A few hours ago, we were sitting in a small, but comfortable doctor’s office, looking intently at a computer screen full of terms we didn’t understand, listening to the doctor explain Jesse’s tumor. Before I go any further, you have to know that Jesse currently struggles to read more than a few short words at a time. He’ll regain his ability over time, but for now, it’s very hard for his brain to comprehend written word. Here’s why that is such vital information for you, friends.
In a moment I hope never to forget, Jesse, staring at the screen in front of him, attempted to read the long name given to his type of tumor. . .and he began to chuckle. “God!”, he laughed. “Look, babe! God is in it. God is in my tumor!”
“God” is literally right there in the name of Jesse’s tumor. Visible. I’m laughing again that laugh of absurdity that rises up when something is so delightfully ironic it’s nearly unbelievable. We’ve been saying all along that God is in this tumor business, and today, today He showed us just how IN it He is! The tumor is a stage 2, which means it’s currently non-aggressive. He’s likely had this tumor all of his life.
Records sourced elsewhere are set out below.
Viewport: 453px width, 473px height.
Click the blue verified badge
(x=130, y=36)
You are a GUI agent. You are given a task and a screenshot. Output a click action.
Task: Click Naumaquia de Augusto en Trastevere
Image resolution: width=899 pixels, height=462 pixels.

It’s been growing with him as he’s been growing in his walk with Jesus. The rate of cancer cell reproduction is just 1.5 %, which is almost none at all. If you’re going to have a brain tumor, this is a “very good” one to have. These types of gliomas typically respond very well to chemotherapy. We have a meeting with an oncologist soon to talk through treatment options, timing, and all of the other nuances involved in treating cancer. It will be a life long fight, but that life should be years to decades rather than months. Years, y’all. I could weep. . .and I’m certain I will. . .but for now, in this moment, I’m too in awe of a God who would weave His very name into the tumor He’s used to wreck, ravage, redeem, and restore our lives in unfathomable ways.
Jesse still has a big tumor. 50 % of it, 5 centimeters, is still tangled up in the part of the brain that controls this preacher man’s speech. But that’s 5 centimeters left for God to continue to show Himself victorious in miraculous ways. That’s 5 centimeters of God’s grace and provision. God is in the last 5 centimeters of Jesse’s tumor. . .and He is still bigger.